• [ASSIGNMENT]
Copy each line of the listing where the word "breadcrumb" can be found.

• [SUPPLIED MATERIAL]
◇ ◇ ◇ ◇ ◇

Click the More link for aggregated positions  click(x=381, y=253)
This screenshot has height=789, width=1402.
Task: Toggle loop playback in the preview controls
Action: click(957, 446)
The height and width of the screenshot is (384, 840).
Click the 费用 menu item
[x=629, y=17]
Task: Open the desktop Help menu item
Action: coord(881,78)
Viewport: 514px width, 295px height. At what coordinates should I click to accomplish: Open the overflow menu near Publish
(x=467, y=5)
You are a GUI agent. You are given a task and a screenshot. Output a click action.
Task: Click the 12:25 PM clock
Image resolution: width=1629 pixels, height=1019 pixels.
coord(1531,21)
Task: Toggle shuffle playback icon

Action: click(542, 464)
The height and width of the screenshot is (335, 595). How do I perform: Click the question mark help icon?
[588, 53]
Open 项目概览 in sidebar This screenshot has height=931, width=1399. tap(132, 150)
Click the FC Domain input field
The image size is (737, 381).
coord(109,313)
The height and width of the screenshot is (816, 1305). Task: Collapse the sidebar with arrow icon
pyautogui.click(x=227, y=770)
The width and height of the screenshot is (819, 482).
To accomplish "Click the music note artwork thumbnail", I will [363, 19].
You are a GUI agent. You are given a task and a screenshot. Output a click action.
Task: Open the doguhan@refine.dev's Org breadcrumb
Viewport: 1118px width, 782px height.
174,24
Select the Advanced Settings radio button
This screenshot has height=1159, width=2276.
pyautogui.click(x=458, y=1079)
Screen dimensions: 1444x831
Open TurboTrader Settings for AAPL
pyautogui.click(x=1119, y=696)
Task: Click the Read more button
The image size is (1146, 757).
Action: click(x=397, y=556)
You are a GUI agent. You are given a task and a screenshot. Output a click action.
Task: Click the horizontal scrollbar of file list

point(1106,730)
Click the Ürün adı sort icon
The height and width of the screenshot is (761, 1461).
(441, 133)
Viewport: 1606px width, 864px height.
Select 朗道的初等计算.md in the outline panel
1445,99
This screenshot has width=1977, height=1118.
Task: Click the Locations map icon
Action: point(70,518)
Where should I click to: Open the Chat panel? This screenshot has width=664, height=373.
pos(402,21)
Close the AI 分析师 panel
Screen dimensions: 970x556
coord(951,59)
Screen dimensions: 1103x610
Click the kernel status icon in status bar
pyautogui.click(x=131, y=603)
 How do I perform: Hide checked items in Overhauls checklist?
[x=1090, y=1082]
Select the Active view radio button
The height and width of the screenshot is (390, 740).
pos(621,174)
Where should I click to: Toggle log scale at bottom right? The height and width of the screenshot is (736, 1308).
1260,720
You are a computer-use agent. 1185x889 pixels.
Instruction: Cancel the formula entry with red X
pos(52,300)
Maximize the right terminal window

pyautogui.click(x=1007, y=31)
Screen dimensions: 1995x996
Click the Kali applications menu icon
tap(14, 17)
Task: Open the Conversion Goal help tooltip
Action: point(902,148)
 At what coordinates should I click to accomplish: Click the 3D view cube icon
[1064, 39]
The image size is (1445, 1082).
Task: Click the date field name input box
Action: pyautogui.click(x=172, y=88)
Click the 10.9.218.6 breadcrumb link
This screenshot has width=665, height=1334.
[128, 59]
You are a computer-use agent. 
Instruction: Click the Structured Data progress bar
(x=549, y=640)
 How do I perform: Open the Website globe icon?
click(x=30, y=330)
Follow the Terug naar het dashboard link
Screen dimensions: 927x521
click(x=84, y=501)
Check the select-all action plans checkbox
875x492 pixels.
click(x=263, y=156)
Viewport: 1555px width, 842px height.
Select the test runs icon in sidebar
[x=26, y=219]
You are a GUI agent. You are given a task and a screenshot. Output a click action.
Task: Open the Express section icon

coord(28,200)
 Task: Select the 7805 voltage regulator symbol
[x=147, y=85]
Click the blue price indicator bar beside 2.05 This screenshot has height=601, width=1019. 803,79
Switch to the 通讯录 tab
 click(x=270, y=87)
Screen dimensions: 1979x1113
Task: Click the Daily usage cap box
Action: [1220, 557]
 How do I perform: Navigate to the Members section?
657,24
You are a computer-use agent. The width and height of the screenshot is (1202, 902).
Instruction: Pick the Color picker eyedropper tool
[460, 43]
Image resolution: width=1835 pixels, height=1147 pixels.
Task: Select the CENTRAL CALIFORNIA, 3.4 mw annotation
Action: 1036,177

◇ ◇ ◇ ◇ ◇

• [EXPECTED ANSWER]
Task: Open the doguhan@refine.dev's Org breadcrumb
Click the 10.9.218.6 breadcrumb link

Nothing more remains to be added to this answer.